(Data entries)
◆ ◆ ◆ ◆ ◆ ◆ ◆

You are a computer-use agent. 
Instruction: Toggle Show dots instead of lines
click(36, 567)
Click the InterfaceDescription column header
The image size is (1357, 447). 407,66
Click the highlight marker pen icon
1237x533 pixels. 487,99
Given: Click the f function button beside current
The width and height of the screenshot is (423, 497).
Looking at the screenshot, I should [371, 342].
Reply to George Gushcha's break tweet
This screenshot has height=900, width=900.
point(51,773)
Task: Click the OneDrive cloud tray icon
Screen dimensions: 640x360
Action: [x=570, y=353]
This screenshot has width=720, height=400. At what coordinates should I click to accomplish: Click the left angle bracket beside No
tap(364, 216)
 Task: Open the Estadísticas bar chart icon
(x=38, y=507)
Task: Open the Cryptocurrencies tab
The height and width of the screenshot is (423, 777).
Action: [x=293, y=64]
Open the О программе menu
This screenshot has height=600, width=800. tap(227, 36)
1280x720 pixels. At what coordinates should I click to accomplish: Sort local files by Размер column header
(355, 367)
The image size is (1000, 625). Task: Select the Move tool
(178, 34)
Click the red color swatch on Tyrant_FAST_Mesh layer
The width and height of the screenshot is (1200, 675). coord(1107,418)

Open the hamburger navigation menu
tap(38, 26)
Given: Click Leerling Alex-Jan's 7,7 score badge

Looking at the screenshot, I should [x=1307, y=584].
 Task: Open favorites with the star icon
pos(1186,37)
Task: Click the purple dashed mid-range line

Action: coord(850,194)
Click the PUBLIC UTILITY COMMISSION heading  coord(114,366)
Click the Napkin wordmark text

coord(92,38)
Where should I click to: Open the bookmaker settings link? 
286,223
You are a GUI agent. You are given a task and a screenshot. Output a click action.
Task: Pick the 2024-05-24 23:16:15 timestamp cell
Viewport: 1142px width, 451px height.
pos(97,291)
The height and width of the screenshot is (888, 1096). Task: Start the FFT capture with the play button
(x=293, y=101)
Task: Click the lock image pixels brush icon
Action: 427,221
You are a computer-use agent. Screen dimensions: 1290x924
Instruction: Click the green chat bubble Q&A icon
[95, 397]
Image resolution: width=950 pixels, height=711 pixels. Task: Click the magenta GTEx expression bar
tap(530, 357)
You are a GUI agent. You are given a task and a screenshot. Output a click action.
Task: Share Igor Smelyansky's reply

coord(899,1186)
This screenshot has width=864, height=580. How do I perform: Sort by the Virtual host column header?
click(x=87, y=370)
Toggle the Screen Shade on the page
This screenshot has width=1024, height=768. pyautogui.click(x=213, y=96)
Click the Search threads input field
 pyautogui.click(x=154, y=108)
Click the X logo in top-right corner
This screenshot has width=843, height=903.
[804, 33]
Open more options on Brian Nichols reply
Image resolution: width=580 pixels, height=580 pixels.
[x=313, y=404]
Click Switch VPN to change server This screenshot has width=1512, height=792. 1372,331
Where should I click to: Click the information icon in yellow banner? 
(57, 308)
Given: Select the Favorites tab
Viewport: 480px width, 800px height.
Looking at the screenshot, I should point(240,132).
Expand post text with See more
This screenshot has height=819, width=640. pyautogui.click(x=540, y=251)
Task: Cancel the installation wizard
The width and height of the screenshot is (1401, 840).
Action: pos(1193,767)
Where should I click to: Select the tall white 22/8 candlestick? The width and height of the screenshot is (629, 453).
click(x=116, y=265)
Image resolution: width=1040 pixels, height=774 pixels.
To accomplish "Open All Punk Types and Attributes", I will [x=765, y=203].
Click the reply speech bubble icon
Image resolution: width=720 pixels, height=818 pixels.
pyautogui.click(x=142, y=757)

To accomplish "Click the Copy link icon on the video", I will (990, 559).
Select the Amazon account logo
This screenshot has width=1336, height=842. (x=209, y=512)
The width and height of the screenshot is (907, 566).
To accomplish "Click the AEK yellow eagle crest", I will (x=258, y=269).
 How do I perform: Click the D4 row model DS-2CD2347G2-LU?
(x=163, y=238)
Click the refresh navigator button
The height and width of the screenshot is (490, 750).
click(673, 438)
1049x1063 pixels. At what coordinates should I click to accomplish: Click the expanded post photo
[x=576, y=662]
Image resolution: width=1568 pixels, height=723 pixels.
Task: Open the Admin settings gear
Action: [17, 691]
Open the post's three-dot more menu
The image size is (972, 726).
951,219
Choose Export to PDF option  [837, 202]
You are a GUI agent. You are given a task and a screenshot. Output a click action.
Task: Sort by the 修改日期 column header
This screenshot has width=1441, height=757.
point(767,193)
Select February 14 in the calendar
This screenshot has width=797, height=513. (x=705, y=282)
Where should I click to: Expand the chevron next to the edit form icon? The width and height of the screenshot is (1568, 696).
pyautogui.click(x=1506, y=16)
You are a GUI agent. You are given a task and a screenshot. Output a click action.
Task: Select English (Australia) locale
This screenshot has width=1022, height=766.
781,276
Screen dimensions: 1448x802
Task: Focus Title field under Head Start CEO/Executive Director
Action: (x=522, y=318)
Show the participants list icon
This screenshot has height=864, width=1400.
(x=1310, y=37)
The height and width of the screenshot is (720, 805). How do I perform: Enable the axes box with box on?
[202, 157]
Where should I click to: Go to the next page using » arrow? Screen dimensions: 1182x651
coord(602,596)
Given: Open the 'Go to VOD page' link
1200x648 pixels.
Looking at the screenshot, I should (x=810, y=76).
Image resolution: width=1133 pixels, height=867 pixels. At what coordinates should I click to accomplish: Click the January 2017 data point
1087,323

◆ ◆ ◆ ◆ ◆ ◆ ◆

• [Task prompt]
Each record must be repeated exactly as it appears above.

• [Task result]
You are a computer-use agent. 
Instruction: Toggle Show dots instead of lines
click(36, 567)
Click the InterfaceDescription column header
The image size is (1357, 447). 407,66
Click the highlight marker pen icon
1237x533 pixels. 487,99
Given: Click the f function button beside current
The width and height of the screenshot is (423, 497).
Looking at the screenshot, I should [371, 342].
Reply to George Gushcha's break tweet
This screenshot has height=900, width=900.
point(51,773)
Task: Click the OneDrive cloud tray icon
Screen dimensions: 640x360
Action: [x=570, y=353]
This screenshot has width=720, height=400. At what coordinates should I click to accomplish: Click the left angle bracket beside No
tap(364, 216)
 Task: Open the Estadísticas bar chart icon
(x=38, y=507)
Task: Open the Cryptocurrencies tab
The height and width of the screenshot is (423, 777).
Action: [x=293, y=64]
Open the О программе menu
This screenshot has height=600, width=800. tap(227, 36)
1280x720 pixels. At what coordinates should I click to accomplish: Sort local files by Размер column header
(355, 367)
The image size is (1000, 625). Task: Select the Move tool
(178, 34)
Click the red color swatch on Tyrant_FAST_Mesh layer
The width and height of the screenshot is (1200, 675). coord(1107,418)

Open the hamburger navigation menu
tap(38, 26)
Given: Click Leerling Alex-Jan's 7,7 score badge

Looking at the screenshot, I should [x=1307, y=584].
 Task: Open favorites with the star icon
pos(1186,37)
Task: Click the purple dashed mid-range line

Action: coord(850,194)
Click the PUBLIC UTILITY COMMISSION heading  coord(114,366)
Click the Napkin wordmark text

coord(92,38)
Where should I click to: Open the bookmaker settings link? 
286,223
You are a GUI agent. You are given a task and a screenshot. Output a click action.
Task: Pick the 2024-05-24 23:16:15 timestamp cell
Viewport: 1142px width, 451px height.
pos(97,291)
The height and width of the screenshot is (888, 1096). Task: Start the FFT capture with the play button
(x=293, y=101)
Task: Click the lock image pixels brush icon
Action: 427,221
You are a computer-use agent. Screen dimensions: 1290x924
Instruction: Click the green chat bubble Q&A icon
[95, 397]
Image resolution: width=950 pixels, height=711 pixels. Task: Click the magenta GTEx expression bar
tap(530, 357)
You are a GUI agent. You are given a task and a screenshot. Output a click action.
Task: Share Igor Smelyansky's reply

coord(899,1186)
This screenshot has width=864, height=580. How do I perform: Sort by the Virtual host column header?
click(x=87, y=370)
Toggle the Screen Shade on the page
This screenshot has width=1024, height=768. pyautogui.click(x=213, y=96)
Click the Search threads input field
 pyautogui.click(x=154, y=108)
Click the X logo in top-right corner
This screenshot has width=843, height=903.
[804, 33]
Open more options on Brian Nichols reply
Image resolution: width=580 pixels, height=580 pixels.
[x=313, y=404]
Click Switch VPN to change server This screenshot has width=1512, height=792. 1372,331
Where should I click to: Click the information icon in yellow banner? 
(57, 308)
Given: Select the Favorites tab
Viewport: 480px width, 800px height.
Looking at the screenshot, I should point(240,132).
Expand post text with See more
This screenshot has height=819, width=640. pyautogui.click(x=540, y=251)
Task: Cancel the installation wizard
The width and height of the screenshot is (1401, 840).
Action: pos(1193,767)
Where should I click to: Select the tall white 22/8 candlestick? The width and height of the screenshot is (629, 453).
click(x=116, y=265)
Image resolution: width=1040 pixels, height=774 pixels.
To accomplish "Open All Punk Types and Attributes", I will [x=765, y=203].
Click the reply speech bubble icon
Image resolution: width=720 pixels, height=818 pixels.
pyautogui.click(x=142, y=757)

To accomplish "Click the Copy link icon on the video", I will (990, 559).
Select the Amazon account logo
This screenshot has width=1336, height=842. (x=209, y=512)
The width and height of the screenshot is (907, 566).
To accomplish "Click the AEK yellow eagle crest", I will (x=258, y=269).
 How do I perform: Click the D4 row model DS-2CD2347G2-LU?
(x=163, y=238)
Click the refresh navigator button
The height and width of the screenshot is (490, 750).
click(673, 438)
1049x1063 pixels. At what coordinates should I click to accomplish: Click the expanded post photo
[x=576, y=662]
Image resolution: width=1568 pixels, height=723 pixels.
Task: Open the Admin settings gear
Action: [17, 691]
Open the post's three-dot more menu
The image size is (972, 726).
951,219
Choose Export to PDF option  [837, 202]
You are a GUI agent. You are given a task and a screenshot. Output a click action.
Task: Sort by the 修改日期 column header
This screenshot has width=1441, height=757.
point(767,193)
Select February 14 in the calendar
This screenshot has width=797, height=513. (x=705, y=282)
Where should I click to: Expand the chevron next to the edit form icon? The width and height of the screenshot is (1568, 696).
pyautogui.click(x=1506, y=16)
You are a GUI agent. You are given a task and a screenshot. Output a click action.
Task: Select English (Australia) locale
This screenshot has width=1022, height=766.
781,276
Screen dimensions: 1448x802
Task: Focus Title field under Head Start CEO/Executive Director
Action: (x=522, y=318)
Show the participants list icon
This screenshot has height=864, width=1400.
(x=1310, y=37)
The height and width of the screenshot is (720, 805). How do I perform: Enable the axes box with box on?
[202, 157]
Where should I click to: Go to the next page using » arrow? Screen dimensions: 1182x651
coord(602,596)
Given: Open the 'Go to VOD page' link
1200x648 pixels.
Looking at the screenshot, I should (x=810, y=76).
Image resolution: width=1133 pixels, height=867 pixels. At what coordinates should I click to accomplish: Click the January 2017 data point
1087,323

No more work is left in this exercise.